Given records:
'''
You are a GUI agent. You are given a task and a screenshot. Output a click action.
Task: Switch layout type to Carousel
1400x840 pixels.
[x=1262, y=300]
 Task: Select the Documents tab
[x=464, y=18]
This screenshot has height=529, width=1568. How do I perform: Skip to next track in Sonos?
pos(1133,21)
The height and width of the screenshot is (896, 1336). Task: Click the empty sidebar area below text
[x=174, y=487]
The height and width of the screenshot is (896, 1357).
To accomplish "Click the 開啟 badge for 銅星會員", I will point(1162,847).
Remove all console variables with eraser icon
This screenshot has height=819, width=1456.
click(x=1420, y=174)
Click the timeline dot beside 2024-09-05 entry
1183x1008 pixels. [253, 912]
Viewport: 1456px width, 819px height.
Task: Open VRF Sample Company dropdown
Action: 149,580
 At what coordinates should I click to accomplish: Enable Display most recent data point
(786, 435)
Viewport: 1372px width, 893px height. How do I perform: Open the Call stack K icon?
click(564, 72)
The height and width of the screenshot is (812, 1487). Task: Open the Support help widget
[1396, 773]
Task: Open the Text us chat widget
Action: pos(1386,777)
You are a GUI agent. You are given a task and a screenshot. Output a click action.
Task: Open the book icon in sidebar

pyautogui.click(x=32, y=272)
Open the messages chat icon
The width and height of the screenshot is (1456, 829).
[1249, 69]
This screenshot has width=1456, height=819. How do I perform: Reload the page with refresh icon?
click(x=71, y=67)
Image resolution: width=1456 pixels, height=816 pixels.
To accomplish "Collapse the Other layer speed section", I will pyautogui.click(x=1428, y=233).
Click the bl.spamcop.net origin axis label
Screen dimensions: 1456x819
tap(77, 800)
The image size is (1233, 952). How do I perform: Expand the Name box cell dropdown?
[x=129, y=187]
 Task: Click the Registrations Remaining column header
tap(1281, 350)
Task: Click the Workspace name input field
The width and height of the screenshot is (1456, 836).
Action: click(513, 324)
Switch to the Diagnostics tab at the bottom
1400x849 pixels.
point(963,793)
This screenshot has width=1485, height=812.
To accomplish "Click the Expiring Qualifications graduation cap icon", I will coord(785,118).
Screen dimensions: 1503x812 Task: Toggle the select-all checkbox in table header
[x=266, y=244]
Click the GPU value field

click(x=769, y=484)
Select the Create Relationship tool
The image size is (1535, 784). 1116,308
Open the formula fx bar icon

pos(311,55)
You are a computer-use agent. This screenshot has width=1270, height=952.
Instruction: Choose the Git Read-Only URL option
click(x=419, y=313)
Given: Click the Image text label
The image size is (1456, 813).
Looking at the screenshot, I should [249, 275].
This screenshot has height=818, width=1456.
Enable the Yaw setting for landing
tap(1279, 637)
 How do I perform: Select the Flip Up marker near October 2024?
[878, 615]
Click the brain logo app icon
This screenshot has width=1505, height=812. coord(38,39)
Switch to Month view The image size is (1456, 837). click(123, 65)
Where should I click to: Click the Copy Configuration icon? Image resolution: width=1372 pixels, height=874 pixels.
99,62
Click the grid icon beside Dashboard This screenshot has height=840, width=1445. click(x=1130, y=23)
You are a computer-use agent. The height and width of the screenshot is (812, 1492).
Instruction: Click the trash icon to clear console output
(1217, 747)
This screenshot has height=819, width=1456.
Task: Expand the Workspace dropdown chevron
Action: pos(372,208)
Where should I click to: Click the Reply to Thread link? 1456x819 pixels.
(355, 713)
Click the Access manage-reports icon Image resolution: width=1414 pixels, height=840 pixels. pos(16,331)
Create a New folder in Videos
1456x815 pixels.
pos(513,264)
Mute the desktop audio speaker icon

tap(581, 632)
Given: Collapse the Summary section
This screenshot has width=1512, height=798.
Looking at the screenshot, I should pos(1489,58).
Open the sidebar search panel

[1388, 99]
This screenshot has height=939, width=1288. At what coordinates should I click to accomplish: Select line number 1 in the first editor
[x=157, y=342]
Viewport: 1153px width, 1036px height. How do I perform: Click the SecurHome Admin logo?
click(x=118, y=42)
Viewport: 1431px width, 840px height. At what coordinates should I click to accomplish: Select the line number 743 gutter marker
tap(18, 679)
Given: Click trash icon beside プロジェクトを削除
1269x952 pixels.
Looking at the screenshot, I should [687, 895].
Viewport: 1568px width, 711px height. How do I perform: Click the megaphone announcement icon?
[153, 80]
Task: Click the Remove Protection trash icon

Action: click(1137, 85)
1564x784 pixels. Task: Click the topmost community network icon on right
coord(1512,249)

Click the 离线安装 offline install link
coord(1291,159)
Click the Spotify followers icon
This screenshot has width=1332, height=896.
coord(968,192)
'''
Brief:
The reply should be a precise retyping of all the data.

Result of this exercise:
You are a GUI agent. You are given a task and a screenshot. Output a click action.
Task: Switch layout type to Carousel
1400x840 pixels.
[x=1262, y=300]
 Task: Select the Documents tab
[x=464, y=18]
This screenshot has height=529, width=1568. How do I perform: Skip to next track in Sonos?
pos(1133,21)
The height and width of the screenshot is (896, 1336). Task: Click the empty sidebar area below text
[x=174, y=487]
The height and width of the screenshot is (896, 1357).
To accomplish "Click the 開啟 badge for 銅星會員", I will point(1162,847).
Remove all console variables with eraser icon
This screenshot has height=819, width=1456.
click(x=1420, y=174)
Click the timeline dot beside 2024-09-05 entry
1183x1008 pixels. [253, 912]
Viewport: 1456px width, 819px height.
Task: Open VRF Sample Company dropdown
Action: 149,580
 At what coordinates should I click to accomplish: Enable Display most recent data point
(786, 435)
Viewport: 1372px width, 893px height. How do I perform: Open the Call stack K icon?
click(564, 72)
The height and width of the screenshot is (812, 1487). Task: Open the Support help widget
[1396, 773]
Task: Open the Text us chat widget
Action: pos(1386,777)
You are a GUI agent. You are given a task and a screenshot. Output a click action.
Task: Open the book icon in sidebar

pyautogui.click(x=32, y=272)
Open the messages chat icon
The width and height of the screenshot is (1456, 829).
[1249, 69]
This screenshot has width=1456, height=819. How do I perform: Reload the page with refresh icon?
click(x=71, y=67)
Image resolution: width=1456 pixels, height=816 pixels.
To accomplish "Collapse the Other layer speed section", I will pyautogui.click(x=1428, y=233).
Click the bl.spamcop.net origin axis label
Screen dimensions: 1456x819
tap(77, 800)
The image size is (1233, 952). How do I perform: Expand the Name box cell dropdown?
[x=129, y=187]
 Task: Click the Registrations Remaining column header
tap(1281, 350)
Task: Click the Workspace name input field
The width and height of the screenshot is (1456, 836).
Action: click(513, 324)
Switch to the Diagnostics tab at the bottom
1400x849 pixels.
point(963,793)
This screenshot has width=1485, height=812.
To accomplish "Click the Expiring Qualifications graduation cap icon", I will coord(785,118).
Screen dimensions: 1503x812 Task: Toggle the select-all checkbox in table header
[x=266, y=244]
Click the GPU value field

click(x=769, y=484)
Select the Create Relationship tool
The image size is (1535, 784). 1116,308
Open the formula fx bar icon

pos(311,55)
You are a computer-use agent. This screenshot has width=1270, height=952.
Instruction: Choose the Git Read-Only URL option
click(x=419, y=313)
Given: Click the Image text label
The image size is (1456, 813).
Looking at the screenshot, I should [249, 275].
This screenshot has height=818, width=1456.
Enable the Yaw setting for landing
tap(1279, 637)
 How do I perform: Select the Flip Up marker near October 2024?
[878, 615]
Click the brain logo app icon
This screenshot has width=1505, height=812. coord(38,39)
Switch to Month view The image size is (1456, 837). click(123, 65)
Where should I click to: Click the Copy Configuration icon? Image resolution: width=1372 pixels, height=874 pixels.
99,62
Click the grid icon beside Dashboard This screenshot has height=840, width=1445. click(x=1130, y=23)
You are a computer-use agent. The height and width of the screenshot is (812, 1492).
Instruction: Click the trash icon to clear console output
(1217, 747)
This screenshot has height=819, width=1456.
Task: Expand the Workspace dropdown chevron
Action: pos(372,208)
Where should I click to: Click the Reply to Thread link? 1456x819 pixels.
(355, 713)
Click the Access manage-reports icon Image resolution: width=1414 pixels, height=840 pixels. pos(16,331)
Create a New folder in Videos
1456x815 pixels.
pos(513,264)
Mute the desktop audio speaker icon

tap(581, 632)
Given: Collapse the Summary section
This screenshot has width=1512, height=798.
Looking at the screenshot, I should pos(1489,58).
Open the sidebar search panel

[1388, 99]
This screenshot has height=939, width=1288. At what coordinates should I click to accomplish: Select line number 1 in the first editor
[x=157, y=342]
Viewport: 1153px width, 1036px height. How do I perform: Click the SecurHome Admin logo?
click(x=118, y=42)
Viewport: 1431px width, 840px height. At what coordinates should I click to accomplish: Select the line number 743 gutter marker
tap(18, 679)
Given: Click trash icon beside プロジェクトを削除
1269x952 pixels.
Looking at the screenshot, I should [687, 895].
Viewport: 1568px width, 711px height. How do I perform: Click the megaphone announcement icon?
[153, 80]
Task: Click the Remove Protection trash icon

Action: click(1137, 85)
1564x784 pixels. Task: Click the topmost community network icon on right
coord(1512,249)

Click the 离线安装 offline install link
coord(1291,159)
Click the Spotify followers icon
This screenshot has width=1332, height=896.
coord(968,192)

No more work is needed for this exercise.